Di sisi lain, peluangnya pun nyata. Dukungan pendanaan dari pemerintah pusat, keterlibatan universitas dan lembaga riset, hingga partisipasi LSM lokal bisa menjadi motor penggerak yang memperkuat daya tahan pangan Mentawai.
Kolaborasi antar sektor bisa dikatakan sangan penting karena kemandirian pangan di Mentawai tidak akan berhasil jika diserahkan hanya kepada petani dan pemerintah daerah. Dibutuhkan kolaborasi lintas sektor: kementerian teknis, swasta, akademisi, LSM, hingga komunitas adat. Setiap sektor memiliki peran krusial, mulai dari penelitian varietas unggul, penyediaan infrastruktur, pendanaan inovatif, hingga edukasi masyarakat.

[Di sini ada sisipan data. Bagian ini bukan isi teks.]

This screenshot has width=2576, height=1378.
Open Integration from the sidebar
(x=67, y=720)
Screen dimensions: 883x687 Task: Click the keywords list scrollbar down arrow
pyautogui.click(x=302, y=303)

Menyiapkan kedaulatan pangan dari pinggiran adalah investasi untuk masa depan. Bukan hanya untuk Mentawai, tetapi juga untuk ketahanan pangan Indonesia secara keseluruhan. Sebab dalam ketahanan pangan nasional, tidak boleh ada satu pun wilayah yang tertinggal termasuk di pinggir barat Nusantara.